Y es que, como sabréis, la diabetes se apoya en 3 conceptos fundamentales: medicación, ejercicio y alimentación; lo que convierte el trabajo de los dietistas-nutricionistas en esencial para la prevención y el tratamiento de esta patología. 


Cuando acudimos a nuestra consulta de Atención Primaria nos encontramos un espacio en el que el papel del médico cada vez es más complicado y difícil de gestionar, debido principalmente a una escasez de tiempo en consulta. Esto provoca que, en ocasiones, deban atender hasta 50 pacientes por día, lo que hace que el abordar el tratamiento y seguimiento de un paciente con diabetes para comprobar cómo lleva la enfermedad  se haga francamente difícil, por no decir imposible.

Desde la Federación Española de Diabetes (FEDE) llevamos un tiempo diciendo que necesitamos más enfermeras en nuestras consultas que ayuden y se complementen con los médicos en el seguimiento del paciente y de su tratamiento. No obstante, también es cierto que la alimentación requiere de profesionales especializados en la materia, que puedan ayudar a las personas con diabetes a entender cuáles son los alimentos más apropiados, adecuando así las pautas de alimentación, de forma individual para cada paciente.

Acabemos ya con la práctica tan extendida de tan sólo y sin más, facilitar fotocopias de los alimentos recomendados. Necesitamos formar e informar, necesitamos establecer cuál es la mejor alimentación para cada persona porque nuestra calidad de vida y las posibles complicaciones de salud están relacionas muchas veces con lo que comemos.

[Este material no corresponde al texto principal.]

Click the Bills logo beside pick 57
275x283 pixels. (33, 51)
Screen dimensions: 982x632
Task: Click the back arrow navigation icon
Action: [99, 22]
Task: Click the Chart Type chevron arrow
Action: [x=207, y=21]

Por lo tanto, desde FEDE quiero reivindicar la importancia y el papel de los dietistas-nutricionistas. Pero, sobre todo, quiero pedir que estos profesionales formen parte de nuestro Sistema Nacional de Salud (SNS) y se integren en la atención de los ciudadanos y pacientes con diabetes en España.

Si esto se consigue, ganaremos en salud y calidad de vida. Y si me lo permiten, también lograremos un ahorro sanitario, porque conseguiremos eliminar o alejar futuras complicaciones.